Symantec Released the following statement:

"Symantec released a diagnostic patch "PIFTS.exe" targeting Norton Internet Security and Norton Antivirus 2006 & 2007 users on March 9, 2009. This patch was released for approximately 3 hours (4:30 - 7:40 PM March 9, 2009 Pacific Time). In a case of human error, the patch was released by Symantec "unsigned", which caused the firewall user prompt for this file to access the Internet. The firewall alert for the patch caused understandable concern for users and began to be reported back to Symantec. Releasing a patch unsigned is an extremely rare occurrence that does not pose any security issues to our users. The patch reached a limited number of Norton customers and has subsequently been pulled from further distribution. Norton users are fully protected and do not need to take any action as a result of this issue.

There has been activity in the Norton User Forum related to PIFTS.exe which has generated additional concern and media speculation. At approximately 10:30pmET Monday March 9, Symantec detected that our User Forum boards were being abused by an individual or individuals. One individual created a new user account and posted about the name of the patch executable, PIFTS.exe. Within minutes, several dozen user accounts were created commenting on the initial thread, and/or creating new threads on the topic. Over the next few hours, over 200 user accounts were created. Within the first hour there were 600 new posts on this subject alone. While the intent of the spammer(s) remains unclear, there were no malicious links and it simply resulted in a widespread communications challenge for Symantec. Below are some examples of the forum spam we received from these new user accounts.

Symantec strictly adheres to its Norton Community Terms of Service and does not delete postings unless they are in violation of these guidelines. Upon determining that our User Forums were being abused, Symantec began removing the spam posts.

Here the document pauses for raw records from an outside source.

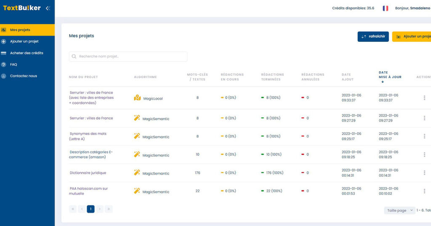Click the French flag language icon
This screenshot has height=226, width=431.
pyautogui.click(x=385, y=8)
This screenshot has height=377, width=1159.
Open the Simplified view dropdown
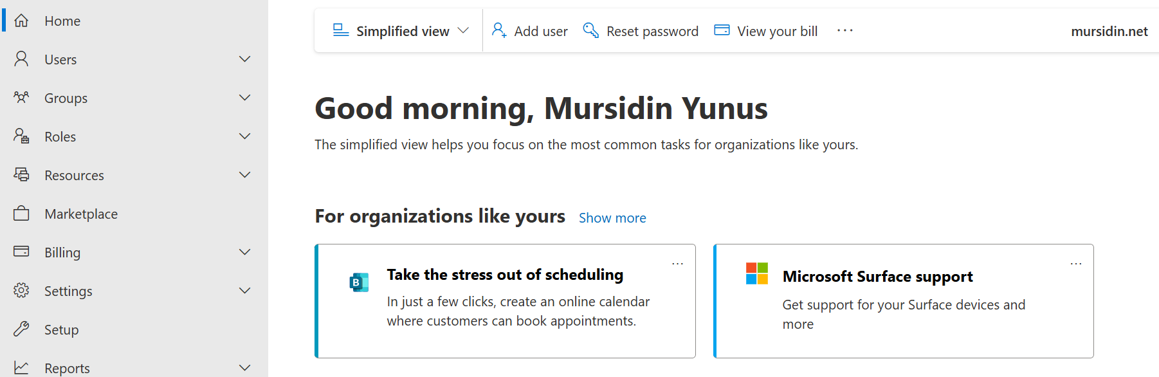(x=401, y=31)
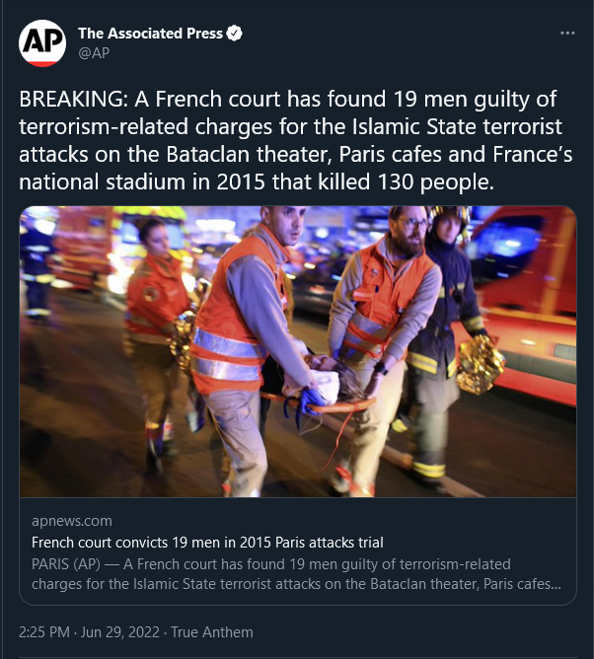
Task: Click the Jun 29, 2022 date
Action: click(x=119, y=632)
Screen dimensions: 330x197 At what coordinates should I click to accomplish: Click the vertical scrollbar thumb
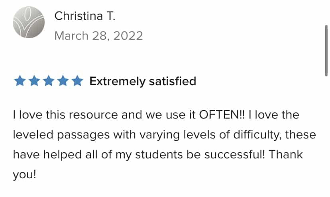326,51
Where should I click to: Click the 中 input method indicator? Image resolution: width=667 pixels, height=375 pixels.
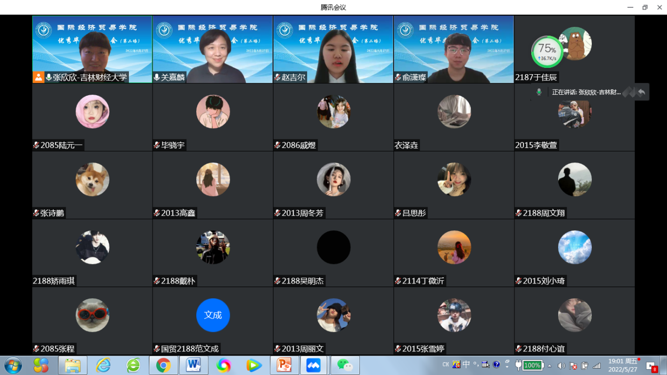(466, 364)
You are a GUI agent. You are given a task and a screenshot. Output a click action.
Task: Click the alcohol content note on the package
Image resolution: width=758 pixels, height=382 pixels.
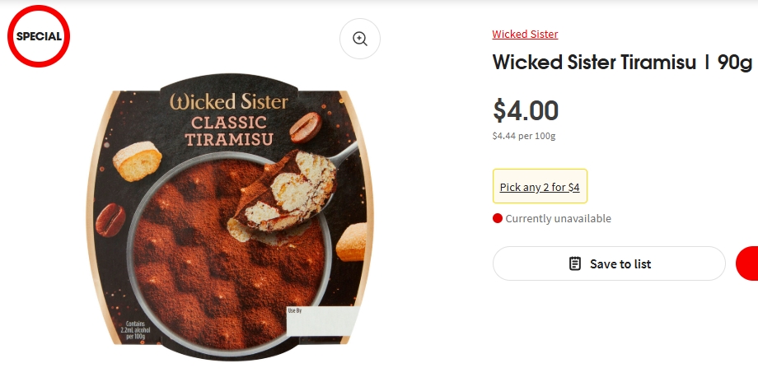[132, 330]

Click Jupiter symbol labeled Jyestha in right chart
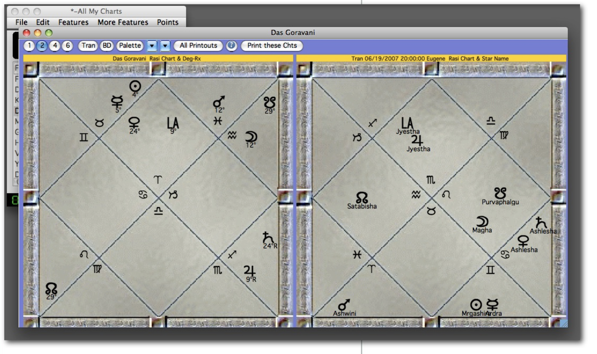(x=418, y=140)
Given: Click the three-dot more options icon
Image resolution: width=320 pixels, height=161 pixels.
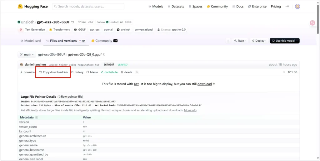Looking at the screenshot, I should click(x=228, y=41).
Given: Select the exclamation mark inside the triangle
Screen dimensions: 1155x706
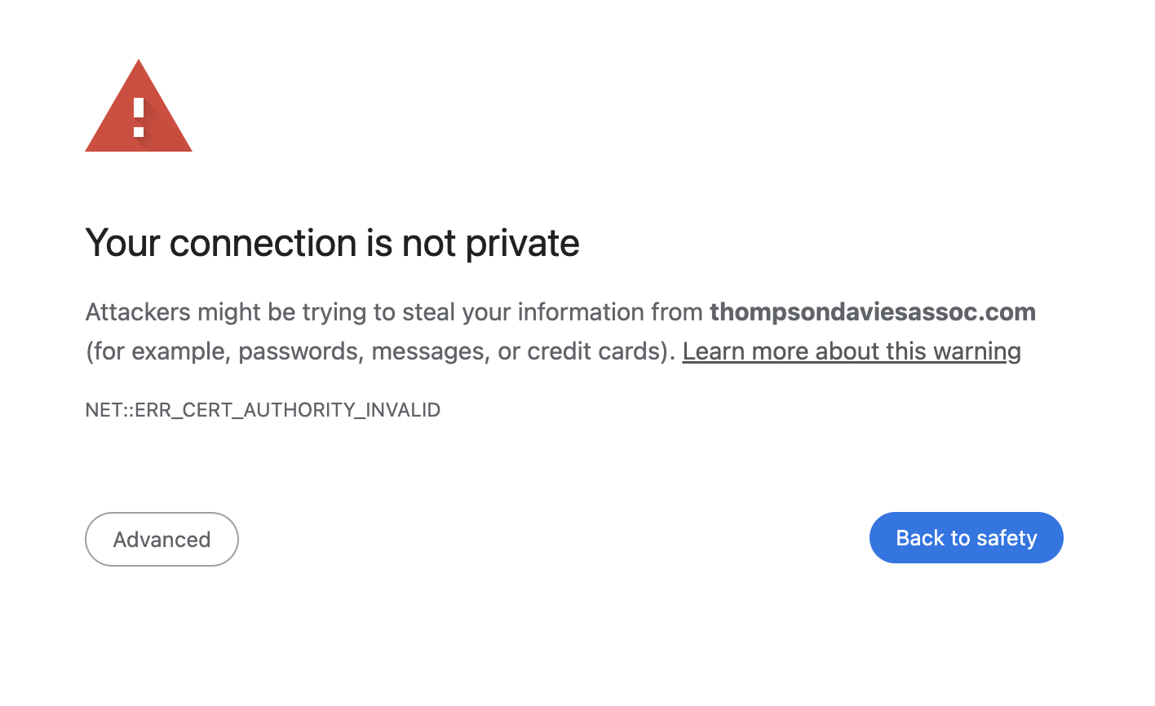Looking at the screenshot, I should tap(139, 118).
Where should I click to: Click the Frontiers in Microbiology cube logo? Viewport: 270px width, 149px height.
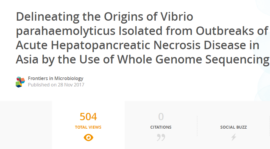(x=20, y=82)
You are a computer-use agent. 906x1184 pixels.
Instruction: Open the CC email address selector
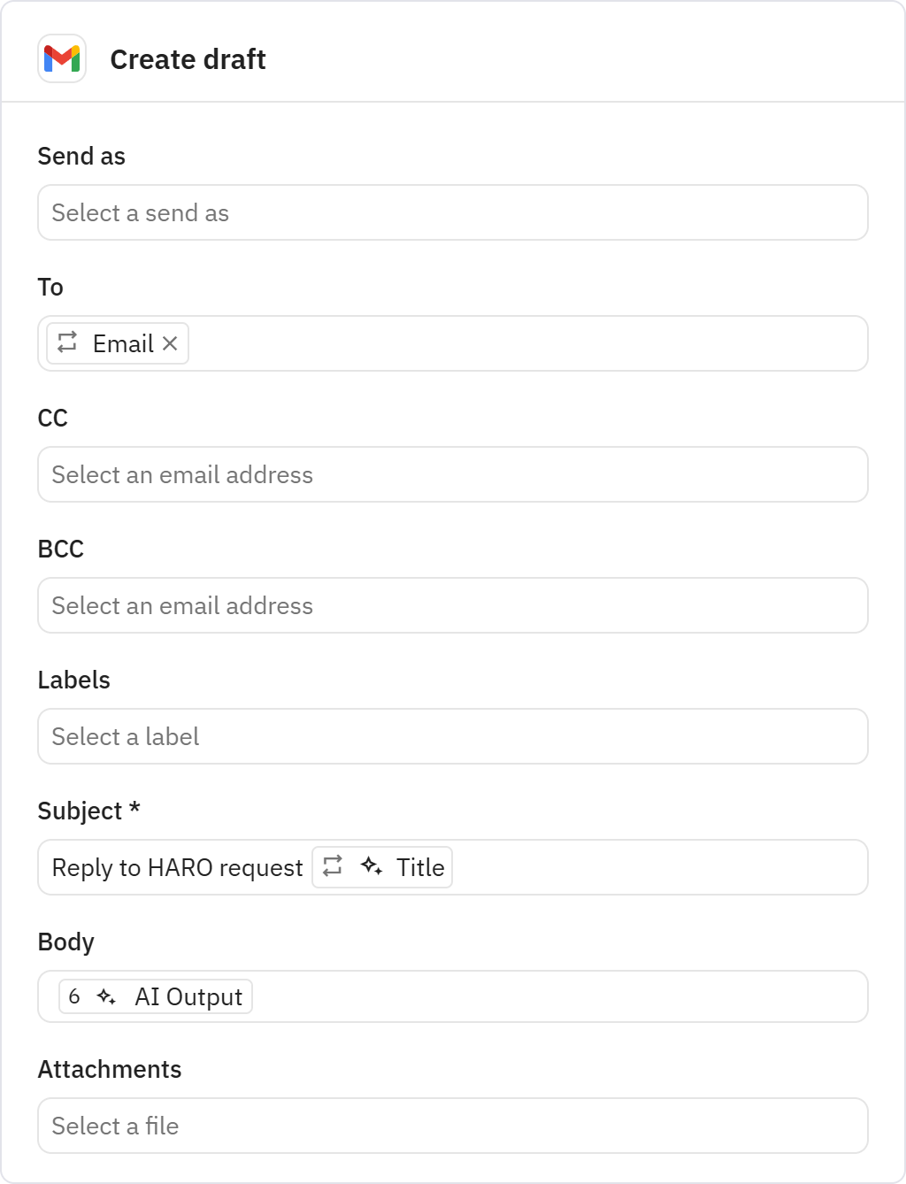click(453, 474)
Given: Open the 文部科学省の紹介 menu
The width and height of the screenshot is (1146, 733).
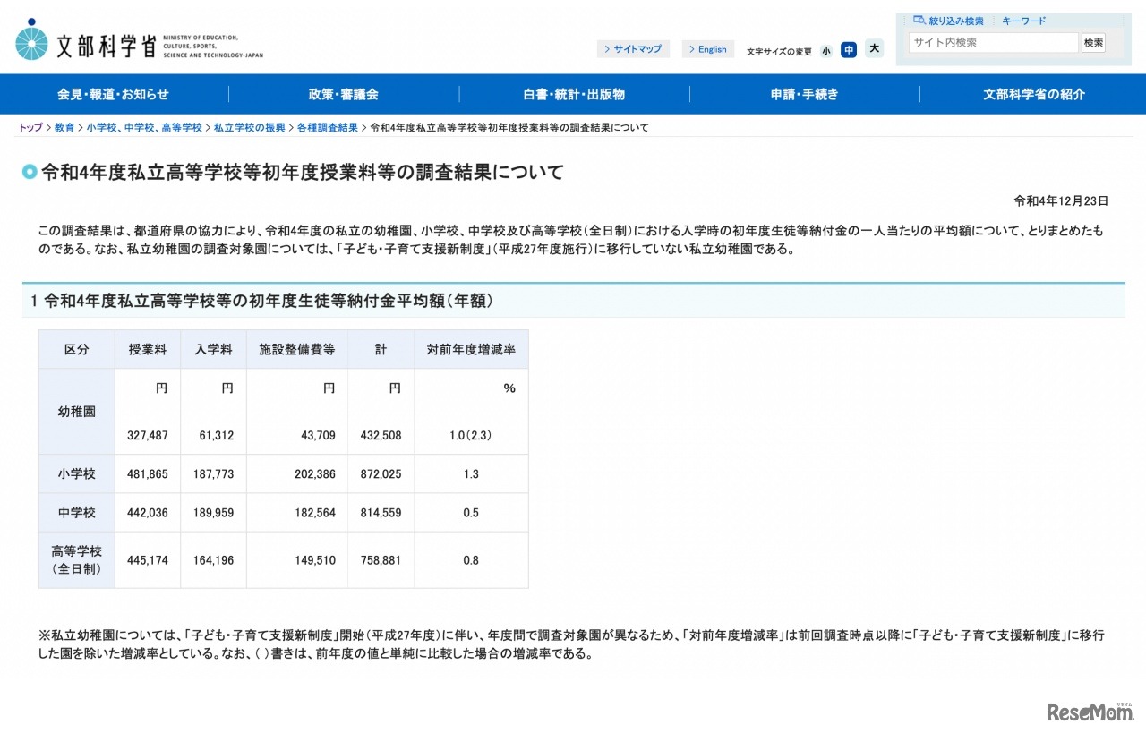Looking at the screenshot, I should [x=1033, y=94].
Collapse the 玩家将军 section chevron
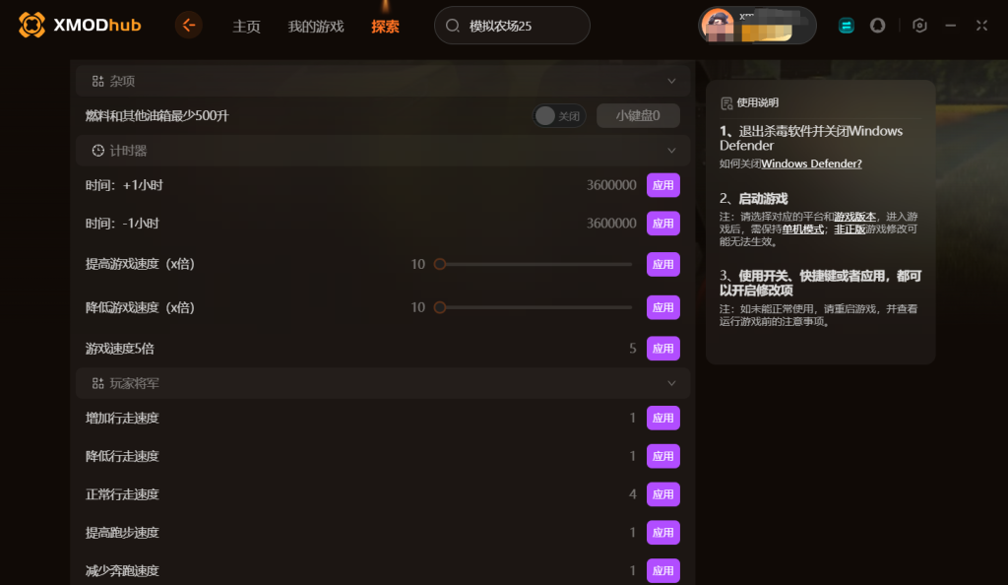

Finally, it has also been reported by the Washington Post that hackers are taking advantage of this situation. "Some of the top searches (currently the 3rd and 4th result in a Google search) are Web sites that try to install malicious software when you visit them." When searching for information on "pifts.exe," Symantec strongly advises all users to be wary of following links to unknown sites as malicious users are attempting to use this hot topic to distribute malware."